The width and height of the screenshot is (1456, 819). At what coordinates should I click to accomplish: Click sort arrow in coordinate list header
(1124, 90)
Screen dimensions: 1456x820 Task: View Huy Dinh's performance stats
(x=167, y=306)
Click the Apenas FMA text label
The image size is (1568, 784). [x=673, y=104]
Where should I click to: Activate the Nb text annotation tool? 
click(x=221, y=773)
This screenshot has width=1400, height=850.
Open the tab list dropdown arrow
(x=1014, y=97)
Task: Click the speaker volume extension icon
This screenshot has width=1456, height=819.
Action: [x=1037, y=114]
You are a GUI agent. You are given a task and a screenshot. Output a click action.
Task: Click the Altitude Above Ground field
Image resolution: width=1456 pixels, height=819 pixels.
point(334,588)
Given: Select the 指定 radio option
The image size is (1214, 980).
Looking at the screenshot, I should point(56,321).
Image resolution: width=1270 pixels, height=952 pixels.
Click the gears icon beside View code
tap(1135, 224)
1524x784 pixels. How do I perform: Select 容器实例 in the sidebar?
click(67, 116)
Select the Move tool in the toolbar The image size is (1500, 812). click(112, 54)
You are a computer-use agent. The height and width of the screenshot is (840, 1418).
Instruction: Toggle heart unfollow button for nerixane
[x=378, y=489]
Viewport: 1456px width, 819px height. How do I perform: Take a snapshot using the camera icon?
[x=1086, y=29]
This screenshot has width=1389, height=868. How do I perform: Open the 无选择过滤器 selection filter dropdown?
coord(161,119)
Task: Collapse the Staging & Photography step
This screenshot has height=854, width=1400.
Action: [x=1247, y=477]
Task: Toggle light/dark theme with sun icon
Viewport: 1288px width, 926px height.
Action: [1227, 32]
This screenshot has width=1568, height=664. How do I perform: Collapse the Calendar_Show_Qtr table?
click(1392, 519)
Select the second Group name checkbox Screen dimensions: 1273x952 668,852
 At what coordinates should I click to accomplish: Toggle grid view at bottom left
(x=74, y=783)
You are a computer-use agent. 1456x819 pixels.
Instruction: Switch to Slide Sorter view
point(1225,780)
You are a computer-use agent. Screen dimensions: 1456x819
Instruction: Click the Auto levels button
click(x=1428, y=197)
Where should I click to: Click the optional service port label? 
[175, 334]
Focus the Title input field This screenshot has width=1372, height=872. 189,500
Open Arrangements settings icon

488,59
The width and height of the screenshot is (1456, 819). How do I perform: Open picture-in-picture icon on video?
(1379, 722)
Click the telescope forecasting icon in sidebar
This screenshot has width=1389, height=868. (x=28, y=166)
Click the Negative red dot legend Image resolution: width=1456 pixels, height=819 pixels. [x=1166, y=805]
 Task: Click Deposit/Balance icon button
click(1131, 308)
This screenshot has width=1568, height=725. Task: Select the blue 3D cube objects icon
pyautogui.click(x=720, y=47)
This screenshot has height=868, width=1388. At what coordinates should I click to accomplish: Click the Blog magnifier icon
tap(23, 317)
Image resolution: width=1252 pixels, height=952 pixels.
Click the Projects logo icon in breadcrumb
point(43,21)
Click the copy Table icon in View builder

==============================

Copy every line of the entries in which "computer" can be found.

» **Result of this exercise**
You are a computer-use agent. The height and width of the screenshot is (840, 1418).
You are a computer-use agent. 1456x819 pixels.
You are a computer-use agent. Screen dimensions: 1456x819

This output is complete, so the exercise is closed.